_Provided passage_
========
Richard R. Schultz, associate professor and chair of the University of
North Dakota Department of Electrical Engineering, says good engineering
education doesn't have to be all classroom, textbook grind.
Schultz, who recently was awarded a three-year, $457,985 Defense EPSCoR
(Experimtental Program to Stimulate Competitive Research) grant entitled
"Real-Time Super-Resolution Automatic Target Recognition of Unmanned
Aerial Vehicle-Based Reconnaissance and Surveillance Imagery," says
there's a place for tradition in the engineering curriculum-but
increasingly complex technologies also demand that students be
encouraged to learn engineering concepts in new ways.
In the following Q&A with Office of University Relations writer Juan
Miguel Pedraza, Schultz, who has served on UND's graduate faculty
committee and has been involved with the university's entrepreneurship
education efforts, briefly talks about an upcoming controls engineering
class that's set to break -- or at the very least update -- the
standard engineering teaching model for a course that is very math
intensive.
Q. What sets the engineering discipline apart from, say, history or
English?
A. We're typically pretty rigid in engineering when it comes to
lecturing and exams, and our classes are not generally
discussion-oriented.
Q. You and School of Engineering & Mines Dean John Watson, who wants to
see undergraduate engineering students do a lot more hands-on training
early in their education, are traveling a new path in engineering- maybe
not quite the way of history or English-but revolutionary as far as
engineering students go. What's this all about?
A. We need to help students learn more real-world problem-solving. We
can't do that with textbooks and lectures alone.
Q. So what is your recipe to address this challenge?
A. I'm teaching an advanced controls class this fall-(Electrical
Engineering) EE 505 Control Systems II-without a textbook. It'll be an
elective for seniors and graduate students who've already taken EE 405
Control Systems I, which is a requirement in UND's B.S. electrical
engineering curriculum. Incidentally, Control Systems I is taught in a
very conventional manner using lectures and exams, because it provides
the fundamental theory for more practical problem-solving related to
industrial controls and robotics.
(Editor's Note: In control systems courses, students learn about
electrical and/or electronic technology in a broad array of applications
such as automotive cruise control, airplane autopilot systems, barcode
readers, elevator controls, air conditioning and heating thermostats,
and robotics.)
Q. If you're not going to use a textbook, what are you planning to
do?
========
_Problem to work on_
According to the text on engineering education at the University of North Dakota, which course does Schultz plan to teach this fall without a textbook? The records are unrelated to this text.

Entries for locating text and elements:
========
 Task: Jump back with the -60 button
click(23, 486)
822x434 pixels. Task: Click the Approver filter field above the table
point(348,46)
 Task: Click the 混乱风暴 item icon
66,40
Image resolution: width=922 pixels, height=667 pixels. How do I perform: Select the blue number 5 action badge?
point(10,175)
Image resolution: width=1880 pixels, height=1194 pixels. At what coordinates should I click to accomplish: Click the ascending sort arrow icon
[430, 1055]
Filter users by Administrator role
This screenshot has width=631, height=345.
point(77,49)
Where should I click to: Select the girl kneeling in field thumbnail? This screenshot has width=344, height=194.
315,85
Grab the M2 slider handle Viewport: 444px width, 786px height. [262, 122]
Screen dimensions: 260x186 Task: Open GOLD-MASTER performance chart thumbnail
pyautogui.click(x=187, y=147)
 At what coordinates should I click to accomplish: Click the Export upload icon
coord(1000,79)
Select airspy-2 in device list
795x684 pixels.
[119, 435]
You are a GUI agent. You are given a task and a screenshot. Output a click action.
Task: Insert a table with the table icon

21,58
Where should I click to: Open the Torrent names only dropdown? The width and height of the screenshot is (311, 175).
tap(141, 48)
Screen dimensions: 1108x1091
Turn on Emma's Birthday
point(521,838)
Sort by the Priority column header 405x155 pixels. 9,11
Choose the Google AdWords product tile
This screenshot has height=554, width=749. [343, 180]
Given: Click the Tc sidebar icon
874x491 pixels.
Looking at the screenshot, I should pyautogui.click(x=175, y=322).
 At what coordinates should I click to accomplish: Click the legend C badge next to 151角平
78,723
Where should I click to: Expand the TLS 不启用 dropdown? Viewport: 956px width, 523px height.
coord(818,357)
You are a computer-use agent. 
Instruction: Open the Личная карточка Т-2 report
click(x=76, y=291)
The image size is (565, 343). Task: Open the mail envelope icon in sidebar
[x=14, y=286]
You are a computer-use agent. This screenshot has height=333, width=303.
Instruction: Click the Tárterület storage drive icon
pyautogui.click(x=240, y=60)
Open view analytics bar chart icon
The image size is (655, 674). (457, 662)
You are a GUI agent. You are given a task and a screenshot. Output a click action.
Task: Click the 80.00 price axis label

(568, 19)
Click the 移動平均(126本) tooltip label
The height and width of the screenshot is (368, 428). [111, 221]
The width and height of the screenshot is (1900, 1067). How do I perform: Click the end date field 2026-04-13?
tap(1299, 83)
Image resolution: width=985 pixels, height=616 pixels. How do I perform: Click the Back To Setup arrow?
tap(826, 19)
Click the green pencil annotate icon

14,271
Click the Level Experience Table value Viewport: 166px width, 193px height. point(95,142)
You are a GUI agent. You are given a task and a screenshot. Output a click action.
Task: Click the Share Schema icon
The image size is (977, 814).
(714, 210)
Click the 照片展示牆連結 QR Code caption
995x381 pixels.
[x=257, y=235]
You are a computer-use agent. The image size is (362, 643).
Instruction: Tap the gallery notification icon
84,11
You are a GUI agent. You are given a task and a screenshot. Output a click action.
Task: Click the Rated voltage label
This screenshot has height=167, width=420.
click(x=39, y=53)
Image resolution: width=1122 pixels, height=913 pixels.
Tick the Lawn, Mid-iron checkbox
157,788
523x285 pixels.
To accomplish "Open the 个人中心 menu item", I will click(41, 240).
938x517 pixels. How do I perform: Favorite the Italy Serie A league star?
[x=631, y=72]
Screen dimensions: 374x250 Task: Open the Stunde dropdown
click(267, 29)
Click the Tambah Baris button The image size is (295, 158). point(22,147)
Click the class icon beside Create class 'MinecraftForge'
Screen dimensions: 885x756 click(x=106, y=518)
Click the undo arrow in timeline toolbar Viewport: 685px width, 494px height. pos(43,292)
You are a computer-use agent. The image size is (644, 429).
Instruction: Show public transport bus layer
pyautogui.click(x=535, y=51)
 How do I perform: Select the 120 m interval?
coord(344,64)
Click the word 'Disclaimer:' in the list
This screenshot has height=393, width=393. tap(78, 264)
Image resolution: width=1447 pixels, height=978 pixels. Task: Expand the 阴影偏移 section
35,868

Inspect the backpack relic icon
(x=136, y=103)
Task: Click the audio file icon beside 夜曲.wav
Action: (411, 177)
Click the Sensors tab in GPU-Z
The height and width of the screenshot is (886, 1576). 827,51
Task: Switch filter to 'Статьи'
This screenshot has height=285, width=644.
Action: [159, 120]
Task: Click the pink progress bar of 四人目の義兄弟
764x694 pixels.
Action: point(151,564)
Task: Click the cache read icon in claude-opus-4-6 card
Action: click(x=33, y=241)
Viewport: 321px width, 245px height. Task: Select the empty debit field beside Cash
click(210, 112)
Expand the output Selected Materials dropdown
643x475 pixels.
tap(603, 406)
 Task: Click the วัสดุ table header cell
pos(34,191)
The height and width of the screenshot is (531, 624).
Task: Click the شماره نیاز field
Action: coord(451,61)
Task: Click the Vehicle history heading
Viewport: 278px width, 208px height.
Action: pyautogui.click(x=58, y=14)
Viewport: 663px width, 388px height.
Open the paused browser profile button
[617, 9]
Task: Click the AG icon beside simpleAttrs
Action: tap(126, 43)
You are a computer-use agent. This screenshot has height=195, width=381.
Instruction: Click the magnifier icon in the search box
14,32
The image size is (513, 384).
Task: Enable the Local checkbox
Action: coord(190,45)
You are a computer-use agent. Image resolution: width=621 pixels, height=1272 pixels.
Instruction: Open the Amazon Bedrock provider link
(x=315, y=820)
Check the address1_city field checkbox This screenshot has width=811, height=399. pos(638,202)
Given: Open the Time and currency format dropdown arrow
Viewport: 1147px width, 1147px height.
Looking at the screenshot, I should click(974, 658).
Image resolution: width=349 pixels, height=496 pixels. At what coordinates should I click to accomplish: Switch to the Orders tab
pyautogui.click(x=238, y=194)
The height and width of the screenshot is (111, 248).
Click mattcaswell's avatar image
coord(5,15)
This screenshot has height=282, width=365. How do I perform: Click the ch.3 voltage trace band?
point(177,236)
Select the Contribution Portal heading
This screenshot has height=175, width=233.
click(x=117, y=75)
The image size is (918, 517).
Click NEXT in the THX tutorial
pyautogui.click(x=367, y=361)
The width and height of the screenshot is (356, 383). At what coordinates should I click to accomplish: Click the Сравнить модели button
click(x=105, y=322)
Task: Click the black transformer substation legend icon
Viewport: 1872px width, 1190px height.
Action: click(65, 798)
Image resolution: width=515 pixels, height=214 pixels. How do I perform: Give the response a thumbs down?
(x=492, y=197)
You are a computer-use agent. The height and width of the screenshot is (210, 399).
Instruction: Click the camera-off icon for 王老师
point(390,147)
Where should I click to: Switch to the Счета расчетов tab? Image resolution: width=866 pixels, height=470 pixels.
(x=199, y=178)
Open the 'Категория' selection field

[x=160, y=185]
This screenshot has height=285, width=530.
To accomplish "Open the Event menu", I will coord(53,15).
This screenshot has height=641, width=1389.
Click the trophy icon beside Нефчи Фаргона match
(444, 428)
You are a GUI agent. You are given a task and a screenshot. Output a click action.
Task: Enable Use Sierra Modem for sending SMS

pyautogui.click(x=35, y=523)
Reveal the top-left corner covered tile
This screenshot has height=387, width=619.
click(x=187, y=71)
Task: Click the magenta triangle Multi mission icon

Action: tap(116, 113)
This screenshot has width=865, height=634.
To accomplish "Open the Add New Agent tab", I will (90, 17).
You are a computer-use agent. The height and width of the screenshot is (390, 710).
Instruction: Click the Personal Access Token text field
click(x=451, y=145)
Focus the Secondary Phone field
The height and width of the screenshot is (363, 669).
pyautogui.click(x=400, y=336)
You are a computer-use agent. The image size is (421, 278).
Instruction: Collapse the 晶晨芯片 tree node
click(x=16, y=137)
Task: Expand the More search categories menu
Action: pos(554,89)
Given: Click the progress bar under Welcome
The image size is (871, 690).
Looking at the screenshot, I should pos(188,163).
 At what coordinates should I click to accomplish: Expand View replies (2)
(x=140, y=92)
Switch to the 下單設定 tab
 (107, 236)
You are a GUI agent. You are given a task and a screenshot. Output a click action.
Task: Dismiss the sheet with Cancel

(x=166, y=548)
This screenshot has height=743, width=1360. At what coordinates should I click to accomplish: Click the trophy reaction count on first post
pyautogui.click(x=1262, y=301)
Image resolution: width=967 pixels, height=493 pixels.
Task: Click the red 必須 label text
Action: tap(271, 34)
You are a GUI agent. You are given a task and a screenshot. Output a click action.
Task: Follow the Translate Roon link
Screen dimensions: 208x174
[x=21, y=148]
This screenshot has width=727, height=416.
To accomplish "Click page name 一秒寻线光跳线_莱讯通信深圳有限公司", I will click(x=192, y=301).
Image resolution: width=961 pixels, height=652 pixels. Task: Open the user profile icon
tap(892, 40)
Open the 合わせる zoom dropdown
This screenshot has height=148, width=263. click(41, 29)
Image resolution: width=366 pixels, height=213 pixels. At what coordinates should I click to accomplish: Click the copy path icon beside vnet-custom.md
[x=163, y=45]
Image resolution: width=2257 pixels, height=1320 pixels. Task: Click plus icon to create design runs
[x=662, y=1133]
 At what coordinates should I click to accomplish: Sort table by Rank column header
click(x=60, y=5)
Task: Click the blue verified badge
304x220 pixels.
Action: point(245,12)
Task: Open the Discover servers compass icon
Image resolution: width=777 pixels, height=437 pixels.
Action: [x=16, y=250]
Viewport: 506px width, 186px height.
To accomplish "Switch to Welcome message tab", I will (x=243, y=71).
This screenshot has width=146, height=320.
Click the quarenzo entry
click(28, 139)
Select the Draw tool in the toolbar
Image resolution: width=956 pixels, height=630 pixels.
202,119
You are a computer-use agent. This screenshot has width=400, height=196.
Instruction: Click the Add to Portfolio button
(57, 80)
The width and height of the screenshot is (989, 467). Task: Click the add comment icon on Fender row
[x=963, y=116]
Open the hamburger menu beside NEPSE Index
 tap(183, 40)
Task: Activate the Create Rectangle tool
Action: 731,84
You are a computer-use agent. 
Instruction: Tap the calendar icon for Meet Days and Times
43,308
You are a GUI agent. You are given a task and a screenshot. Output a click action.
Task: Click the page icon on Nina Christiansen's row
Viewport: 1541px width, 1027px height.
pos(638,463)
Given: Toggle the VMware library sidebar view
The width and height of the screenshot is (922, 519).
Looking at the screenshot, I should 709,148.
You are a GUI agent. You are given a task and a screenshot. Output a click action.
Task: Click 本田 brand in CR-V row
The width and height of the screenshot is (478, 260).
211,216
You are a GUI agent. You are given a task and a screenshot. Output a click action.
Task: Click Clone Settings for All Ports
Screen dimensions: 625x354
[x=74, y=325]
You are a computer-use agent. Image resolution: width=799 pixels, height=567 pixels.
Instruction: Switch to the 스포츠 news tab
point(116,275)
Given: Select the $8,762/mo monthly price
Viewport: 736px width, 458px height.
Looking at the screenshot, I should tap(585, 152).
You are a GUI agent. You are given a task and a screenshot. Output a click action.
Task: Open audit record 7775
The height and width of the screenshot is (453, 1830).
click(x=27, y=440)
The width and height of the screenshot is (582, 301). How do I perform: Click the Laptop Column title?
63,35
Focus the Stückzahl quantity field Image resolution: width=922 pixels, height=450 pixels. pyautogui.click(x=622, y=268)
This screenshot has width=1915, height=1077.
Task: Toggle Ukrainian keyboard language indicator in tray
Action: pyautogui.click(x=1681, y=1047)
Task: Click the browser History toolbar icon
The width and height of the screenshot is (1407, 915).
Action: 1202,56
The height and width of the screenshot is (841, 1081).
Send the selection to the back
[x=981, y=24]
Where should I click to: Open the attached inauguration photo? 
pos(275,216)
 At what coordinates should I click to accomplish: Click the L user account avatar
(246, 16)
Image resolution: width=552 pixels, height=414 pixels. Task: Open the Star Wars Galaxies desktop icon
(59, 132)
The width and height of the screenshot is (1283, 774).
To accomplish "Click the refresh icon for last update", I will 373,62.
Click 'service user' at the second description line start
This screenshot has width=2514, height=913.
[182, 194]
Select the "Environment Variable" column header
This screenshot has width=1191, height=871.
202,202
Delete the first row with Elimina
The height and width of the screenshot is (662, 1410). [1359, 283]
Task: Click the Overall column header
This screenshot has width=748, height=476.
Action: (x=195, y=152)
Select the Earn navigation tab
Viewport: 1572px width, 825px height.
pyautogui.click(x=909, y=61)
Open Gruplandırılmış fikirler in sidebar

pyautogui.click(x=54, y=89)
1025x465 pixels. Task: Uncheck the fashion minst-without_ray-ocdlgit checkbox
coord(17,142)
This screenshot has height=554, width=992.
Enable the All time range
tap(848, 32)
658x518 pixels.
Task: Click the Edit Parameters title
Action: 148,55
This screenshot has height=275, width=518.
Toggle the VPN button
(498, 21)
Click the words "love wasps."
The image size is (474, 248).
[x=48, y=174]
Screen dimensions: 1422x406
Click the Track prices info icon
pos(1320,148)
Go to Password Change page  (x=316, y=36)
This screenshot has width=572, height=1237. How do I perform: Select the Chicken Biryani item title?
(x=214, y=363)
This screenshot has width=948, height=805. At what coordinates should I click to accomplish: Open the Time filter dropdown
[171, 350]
========
_Output for this task_
EE 505 Control Systems II.